*EXTRAIT:*
┄┄┄┄┄┄┄┄┄┄┄┄┄┄┄┄┄┄┄┄
Le précédent roman de M. Gaulène : Du Sang sur la Croix manifestait des qualités fort rares d'évocation et de peinture. Or il me semble que ces qualités, très apparentes aussi dans le Mémorial Secret, s'exercent un peu au détriment de la vie intérieure des personnages. Je suis tenté de regretter que cette vie intérieure ne soit pas plus profonde, et que la psychologie des personnages ne soit pas parfois un peu moins rudimentaire. Je crains que l'auteur ne se soit ménagé une partie trop belle. Et sans doute la plupart de ces personnages, il les a choisis d'humble condition ; sans doute aussi les princesses de Racine prêtent-elles à de plus fines analyses que les ouvrières de Zola. Mais je crois qu'il est faux de diminuer d'autant plus la vie intérieure des personnages qu'on les choisit de plus modeste extraction. C'est aller à la fois contre la vérité particulière de ces personnages, et contre leur signification générale. Car je vois assez bien comment une ouvrière de Zola pourrait se reconnaître dans une princesse de Racine ; mais l'inverse, je ne le vois nullement, et je regrette de ne pas le voir. Je ne forcerais qu'à peine ma pensée, en disant que Zola peint ses ouvrières en grand seigneur, tandis que Racine peint ses princesses en homme. Ce doit être la qualité d'un romancier que d'être humble avec les humbles et grand avec les grands.
┄┄┄┄┄┄┄┄┄┄┄┄┄┄┄┄┄┄┄┄
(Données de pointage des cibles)
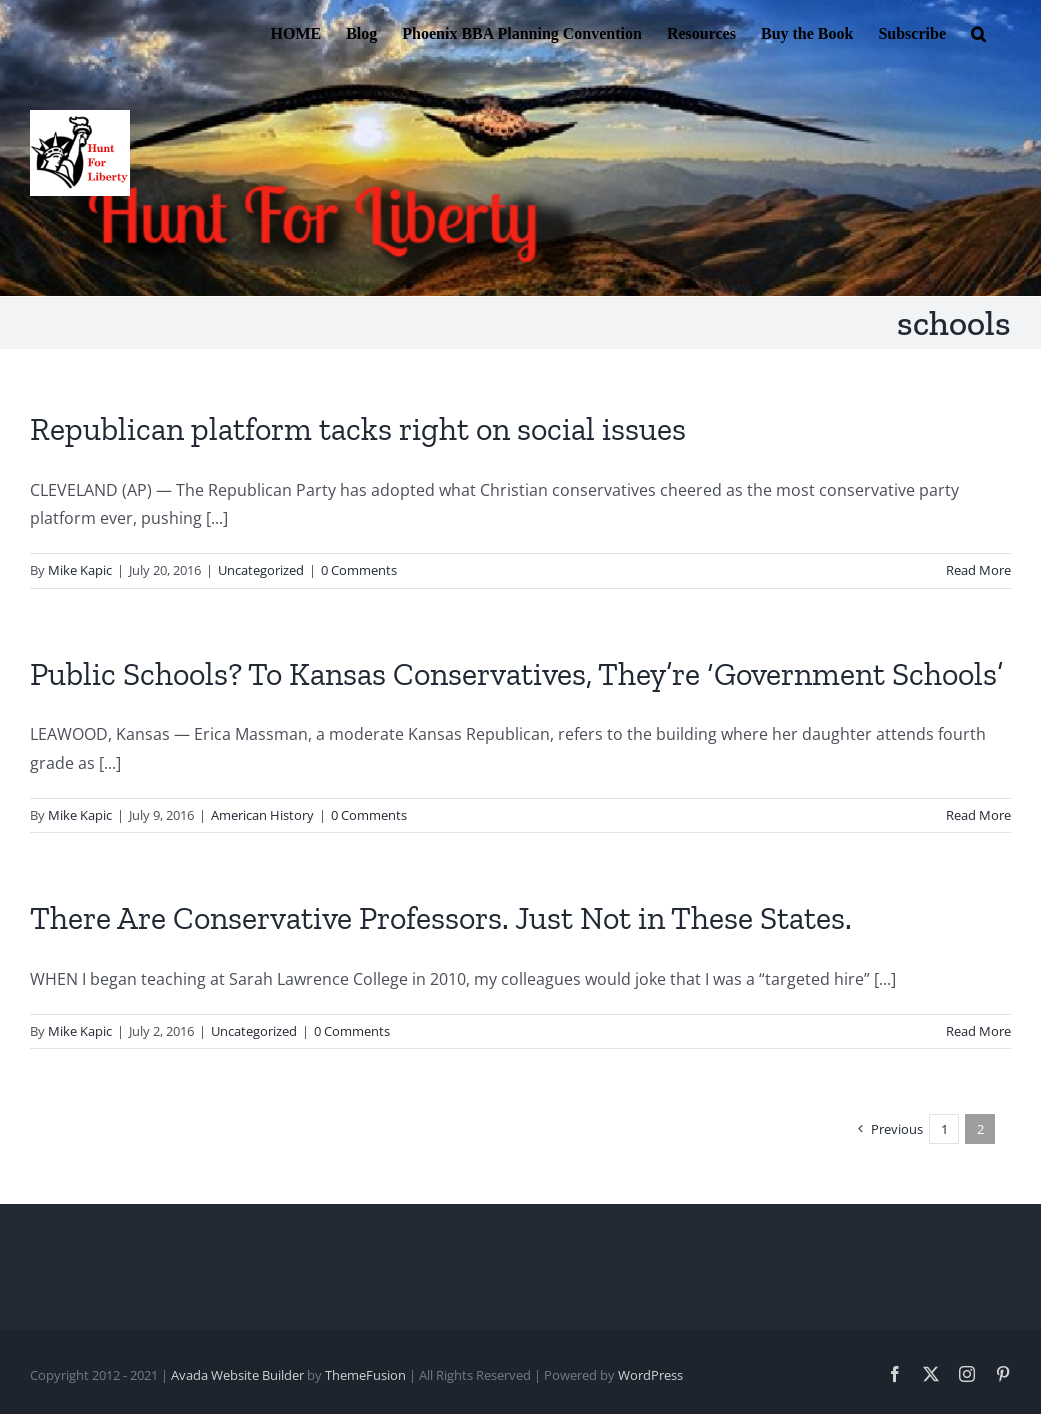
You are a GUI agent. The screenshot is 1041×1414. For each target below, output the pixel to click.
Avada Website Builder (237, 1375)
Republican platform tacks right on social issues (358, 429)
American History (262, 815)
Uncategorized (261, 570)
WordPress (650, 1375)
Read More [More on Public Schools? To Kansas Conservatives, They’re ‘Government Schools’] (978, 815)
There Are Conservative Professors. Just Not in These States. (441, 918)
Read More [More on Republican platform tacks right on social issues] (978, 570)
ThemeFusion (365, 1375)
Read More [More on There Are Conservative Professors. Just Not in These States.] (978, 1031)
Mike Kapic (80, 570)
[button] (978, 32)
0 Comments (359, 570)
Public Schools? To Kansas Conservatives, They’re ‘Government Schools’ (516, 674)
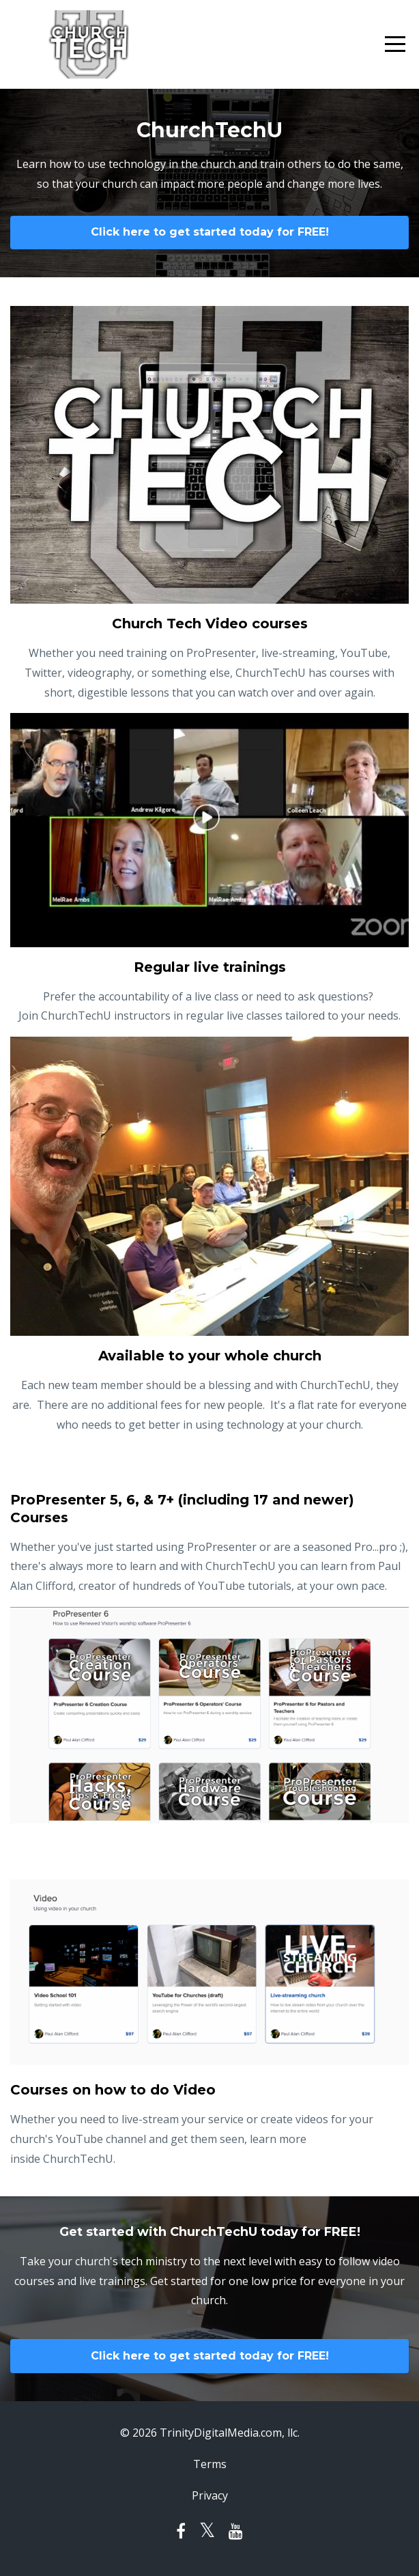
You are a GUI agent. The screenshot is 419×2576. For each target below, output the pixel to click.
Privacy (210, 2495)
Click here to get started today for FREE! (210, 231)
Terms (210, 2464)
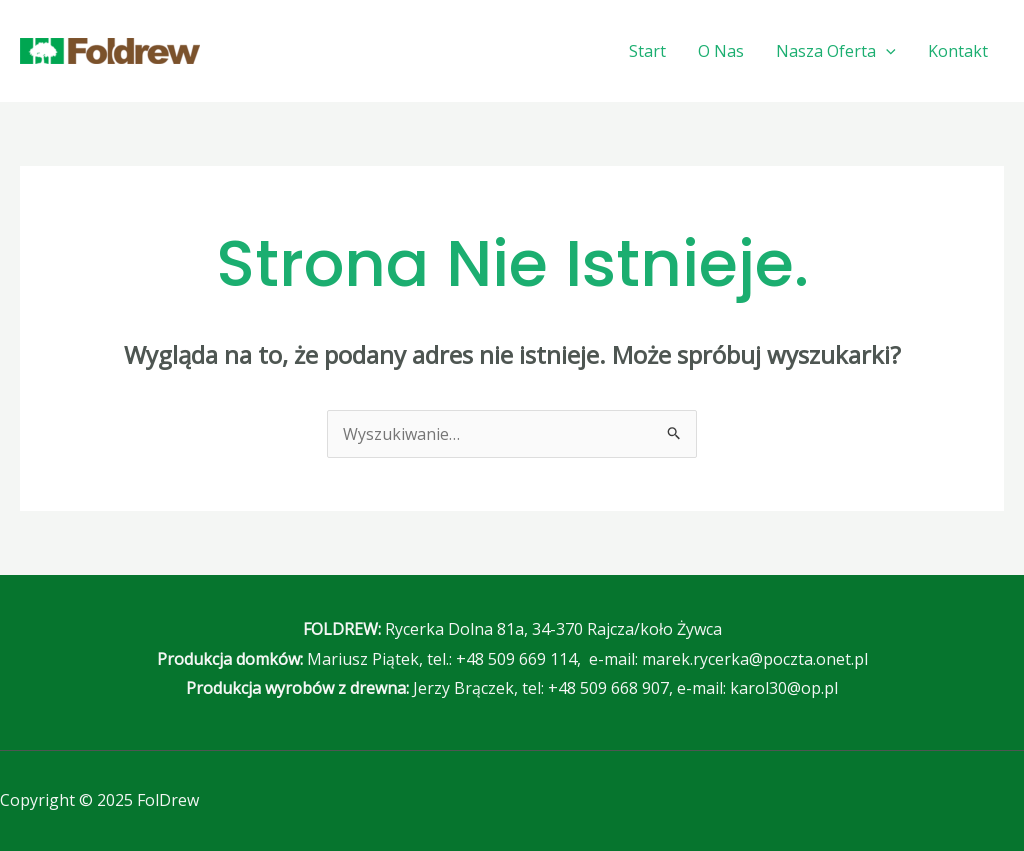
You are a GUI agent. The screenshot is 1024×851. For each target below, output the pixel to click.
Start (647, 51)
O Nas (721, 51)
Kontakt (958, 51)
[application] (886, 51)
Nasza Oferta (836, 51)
┄┄┄┄┄┄┄┄┄┄┄┄┄┄┄┄┄┄┄┄
Reproduisez intégralement l'extrait critique sur le roman de M. Gaulène. Ces enregistrements ne sont pas nécessaires.

Le précédent roman de M. Gaulène : Du Sang sur la Croix manifestait des qualités fort rares d'évocation et de peinture. Or il me semble que ces qualités, très apparentes aussi dans le Mémorial Secret, s'exercent un peu au détriment de la vie intérieure des personnages. Je suis tenté de regretter que cette vie intérieure ne soit pas plus profonde, et que la psychologie des personnages ne soit pas parfois un peu moins rudimentaire. Je crains que l'auteur ne se soit ménagé une partie trop belle. Et sans doute la plupart de ces personnages, il les a choisis d'humble condition ; sans doute aussi les princesses de Racine prêtent-elles à de plus fines analyses que les ouvrières de Zola. Mais je crois qu'il est faux de diminuer d'autant plus la vie intérieure des personnages qu'on les choisit de plus modeste extraction. C'est aller à la fois contre la vérité particulière de ces personnages, et contre leur signification générale. Car je vois assez bien comment une ouvrière de Zola pourrait se reconnaître dans une princesse de Racine ; mais l'inverse, je ne le vois nullement, et je regrette de ne pas le voir. Je ne forcerais qu'à peine ma pensée, en disant que Zola peint ses ouvrières en grand seigneur, tandis que Racine peint ses princesses en homme. Ce doit être la qualité d'un romancier que d'être humble avec les humbles et grand avec les grands.